SMART Read Test Failure
Another method of locating the bad sector number is to run a smart read test, short or extended, with smartctl. If it fails it will report the sector number. You can run either of these tests while the server is up. Unless the server has a very high I/O it will not affect performance. The command to run the test is:
#smartctl -t short /dev/hda
Upon completion check the smart log section on test results and you will see entries giving the bad sectorsuch as:
SMART Self-test log structure revision number 1 Num Test_Description Status Remaining LifeTime(hours) LBA_of_first_error # 1 Short offline Completed: read failure 10% 14577 232962120 # 2 Short offline Completed: read failure 10% 14504 232962120 # 3 Conveyance offline Completed without error 00% 1501 -
Calculating the File System Sector
Because sectors are logical on the drive (Logical Block Addressing = LBA) you need to convert between LBA and physical (file system) sectors. This is pretty easy to do:
First - get a table of the start and end sectors of the partition table:
[root@207-150-166-140 ~]# fdisk -lu /dev/hda Disk /dev/hda: 120.0 GB, 120034123776 bytes 255 heads, 63 sectors/track, 14593 cylinders, total 234441648 sectors Units = sectors of 1 * 512 = 512 bytes Device Boot Start End Blocks Id System /dev/hda1 * 63 208844 104391 83 Linux /dev/hda2 208845 4401809 2096482+ 83 Linux /dev/hda3 4401810 8482319 2040255 82 Linux swap /dev/hda4 8482320 234436544 112977112+ 5 Extended /dev/hda5 8482383 29447144 10482381 83 Linux /dev/hda6 29447208 50411969 10482381 83 Linux /dev/hda7 50412033 52516484 1052226 83 Linux /dev/hda8 52516548 234436544 90959998+ 83 Linux
Use this to determine what partition the bad sector is in. In this case 232962120 is inside the start and end values for /dev/hda5
NOTE: This is in partition 5 - ignore partition 4 as it is the extended partition. Any block from partitions 5 through 8 will also be in partition 4, but you want the real partition, not the extended partition.

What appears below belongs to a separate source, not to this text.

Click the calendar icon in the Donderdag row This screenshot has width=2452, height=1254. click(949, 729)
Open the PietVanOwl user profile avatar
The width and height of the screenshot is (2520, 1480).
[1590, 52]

Next, calculate the file system block using the formula:
b = (int)((L-S)*512/B)
where:
b = File System block number B = File system block size in bytes (almost always is 4096) L = LBA of bad sector S = Starting sector of partition as shown by fdisk -lu and (int) denotes the integer part.
For example:
The reported sector from the smart log above is 232962120, thus:
((14858312 - 8482383) * 512) / 4096 = 796991.125 ^Bad Sec. ^Start Sec. ^Cha Ching! This is the sector!
(Use the block number from the smart test section, not from the smart error log section. They are using different methods of reporting file system vs. physical blocks.)
((BadBLock - StartPartition) * 512) / 4096 You can just paste this into Google as a template
Any fraction left indicates the problem sector is in the mid or latter part of the block (which contains a number of sectors). Ignore the fraction and just use the integer.
Next, use debugfs to locate the inode and then file associated with that sector:
[root@home]# debugfs debugfs 1.35 (28-Feb-2004) debugfs: open /dev/hda5 debugfs: icheck 796991 Block Inode number 796991 <block not found> debugfs: quit
Ah! It didn't give the inode! It if did, you could have found the file with:
[root@home]# debugfs debugfs 1.35 (28-Feb-2004) debugfs: open /dev/hda5 debugfs: icheck 796991 Block Inode number 796991 41032 debugfs: ncheck 41032 Inode Pathname 41032 /S1/R/H/714197568-714203359/H-R-714202192-16.gwf
So what the heck? Why no inode? Well, remember how it said the sector might be bad?
Banishing Evil Sectors
If you want to check it with a read test try:
dd if=/dev/hda5 of=my.block skip=796991 bs=4096 count=1
If it gives an error, then you know for sure it is bad.
As far as I know, that sector is toast at this point.
If you want to force a write to it, destroying the data in it, use:
dd if=/dev/zero of=/dev/hda5 bs=4096 count=1 seek=796991 sync
That sector should no longer be listed as pending in the smart attributes, it should now show as reallocated.